Published on

Authenticating APIs with HMAC

Authors
  • avatar
    Name
    Parminder Singh
    Twitter

Hash based message authentication code (HMAC) is a cryptographic signature that can be used to authenticate messages between two parties. This article will discuss how HMAC can be used to secure APIs.

Flow of HMAC Authentication

The idea is to generate a unique hash based on the content of the message and a secret key. This hash is then sent along with the message to the receiver. The receiver can then regenerate the hash using the same secret key and verify if it matches the hash sent by the sender. If the hashes match, it means that the message has not been tampered with.

Client side implementation

To generate the HMAC hash on the client side, the following components can be used:

  1. Request Payload: E.g. POST/PUT body. For calls that do not require a payload, the payload can be an empty string.
  2. HTTP Method: E.g. GET/POST/PUT/DELETE.
  3. URL: The full URL of the API endpoint. E.g. https://api.example.com/v1/resource.
  4. Random nonce: A random string to prevent replay attacks.
  5. Timestamp: A timestamp is used to prevent replay attacks. Use Unix epoch time.

The HMAC hash can be generated using the following steps:

  1. Concatenate the payload, HTTP method, URL, timestamp and nonce into a single string.
  2. Using the shared secret, generate the HMAC hash of the concatenated string. The HMAC hash can be generated using a cryptographic hash function like SHA-256.
  3. Include the generated hash, timestamp, and nonce in the request headers.
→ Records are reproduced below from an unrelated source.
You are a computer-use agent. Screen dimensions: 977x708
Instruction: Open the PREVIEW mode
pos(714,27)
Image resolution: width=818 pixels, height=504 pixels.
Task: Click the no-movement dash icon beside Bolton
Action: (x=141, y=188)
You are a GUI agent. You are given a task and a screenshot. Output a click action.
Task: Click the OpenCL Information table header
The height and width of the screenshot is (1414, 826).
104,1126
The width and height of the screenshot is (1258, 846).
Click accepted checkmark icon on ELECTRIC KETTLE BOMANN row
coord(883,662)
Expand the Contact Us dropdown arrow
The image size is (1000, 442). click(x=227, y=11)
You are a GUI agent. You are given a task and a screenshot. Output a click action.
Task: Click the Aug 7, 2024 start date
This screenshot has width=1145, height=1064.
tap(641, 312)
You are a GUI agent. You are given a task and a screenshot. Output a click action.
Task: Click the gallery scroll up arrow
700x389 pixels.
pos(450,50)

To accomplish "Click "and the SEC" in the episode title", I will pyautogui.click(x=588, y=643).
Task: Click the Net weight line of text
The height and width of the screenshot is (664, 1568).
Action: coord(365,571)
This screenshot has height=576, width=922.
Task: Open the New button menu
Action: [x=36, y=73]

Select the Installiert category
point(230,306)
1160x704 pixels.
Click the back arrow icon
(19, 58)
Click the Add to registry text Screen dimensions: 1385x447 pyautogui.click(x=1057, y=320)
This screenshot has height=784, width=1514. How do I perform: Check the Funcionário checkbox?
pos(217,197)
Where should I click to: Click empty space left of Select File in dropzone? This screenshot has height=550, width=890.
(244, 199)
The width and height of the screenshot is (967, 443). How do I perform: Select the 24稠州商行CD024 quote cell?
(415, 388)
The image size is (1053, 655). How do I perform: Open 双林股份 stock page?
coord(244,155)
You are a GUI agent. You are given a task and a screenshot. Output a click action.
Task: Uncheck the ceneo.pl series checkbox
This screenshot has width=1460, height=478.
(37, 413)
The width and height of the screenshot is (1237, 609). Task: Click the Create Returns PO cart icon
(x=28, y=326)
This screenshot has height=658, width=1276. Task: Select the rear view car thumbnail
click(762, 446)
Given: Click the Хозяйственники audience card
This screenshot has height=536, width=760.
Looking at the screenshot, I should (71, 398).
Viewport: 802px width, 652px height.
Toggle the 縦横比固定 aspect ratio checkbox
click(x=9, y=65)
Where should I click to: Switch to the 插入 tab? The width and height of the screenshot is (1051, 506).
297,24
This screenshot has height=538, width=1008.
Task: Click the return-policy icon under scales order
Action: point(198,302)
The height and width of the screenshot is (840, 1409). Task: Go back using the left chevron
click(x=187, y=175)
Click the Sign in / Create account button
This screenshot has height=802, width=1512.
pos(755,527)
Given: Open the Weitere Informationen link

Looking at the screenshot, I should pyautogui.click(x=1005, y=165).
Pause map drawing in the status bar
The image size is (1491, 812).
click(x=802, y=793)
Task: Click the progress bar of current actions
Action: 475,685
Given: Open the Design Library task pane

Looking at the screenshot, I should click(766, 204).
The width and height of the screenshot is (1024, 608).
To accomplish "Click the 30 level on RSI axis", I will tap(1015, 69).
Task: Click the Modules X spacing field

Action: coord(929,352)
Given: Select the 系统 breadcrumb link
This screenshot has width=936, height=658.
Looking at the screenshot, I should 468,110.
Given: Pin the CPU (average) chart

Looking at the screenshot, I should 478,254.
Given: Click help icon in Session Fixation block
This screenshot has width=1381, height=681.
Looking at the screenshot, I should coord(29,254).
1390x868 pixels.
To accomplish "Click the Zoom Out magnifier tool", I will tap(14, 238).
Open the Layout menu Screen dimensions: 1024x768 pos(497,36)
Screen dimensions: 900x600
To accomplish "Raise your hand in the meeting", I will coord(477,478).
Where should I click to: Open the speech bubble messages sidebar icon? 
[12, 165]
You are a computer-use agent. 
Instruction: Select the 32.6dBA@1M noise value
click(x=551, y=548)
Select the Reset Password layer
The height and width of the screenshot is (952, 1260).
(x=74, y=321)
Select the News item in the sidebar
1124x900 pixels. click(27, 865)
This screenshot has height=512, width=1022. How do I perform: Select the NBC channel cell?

Server side implementation

On the server side, the following steps can be used to verify the HMAC hash:

  1. Extract the payload, timestamp, HTTP method, URL, and nonce from the request.
  2. Concatenate the payload, timestamp, HTTP method, URL, and nonce into a single string.
  3. Using the shared secret, generate the HMAC hash of the concatenated string.
  4. Compare the generated hash with the hash sent by the client. If they match, the request is authentic.

Example code

The following example demonstrates how to generate and verify the HMAC hash using Python.


import os
import hmac
import datetime

def verify_hmac(request_method:str, url: str, headers, response_body: str) -> str:
    payload = response_body
    if payload is None:
       payload = ""

    sent_hmac = headers["auth"] if "auth" in headers else None
    nonce = headers["nonce"] if "nonce" in headers else None
    timestamp = headers["timestamp"] if "timestamp" in headers else None

    # check if any of the required headers are missing
    if timestamp is None or nonce is None or request_method is None or url is None or payload is None or sent_hmac is None:
        return False

    # check if timestamp is within a reasonable time frame. I'll use a minute in this example
    # Helps prevent replay attacks
    if abs(int(timestamp) - datetime.datetime.now().timestamp()) > 60:
        return False

    # construct payload to be hashed
    payload = f"{request_method}\n{url}\n{payload}\n{nonce}\n{timestamp}"

    # fetch shared secret
    secret = os.environ.get("HMAC_SECRET").encode()
    expected_hmac = hmac.new(secret, payload.encode(), digestmod='sha256').hexdigest()

    if expected_hmac != sent_hmac:
        return False

This code snippet demonstrates how to verify the HMAC hash on the server side. The verify_hmac function extracts the payload, timestamp, HTTP method, URL, and nonce from the request and generates the HMAC hash using the shared secret. It then compares the generated hash with the hash sent by the client to verify the authenticity of the request. On the client side, a similar process can be used to generate the HMAC hash and include it in the request headers.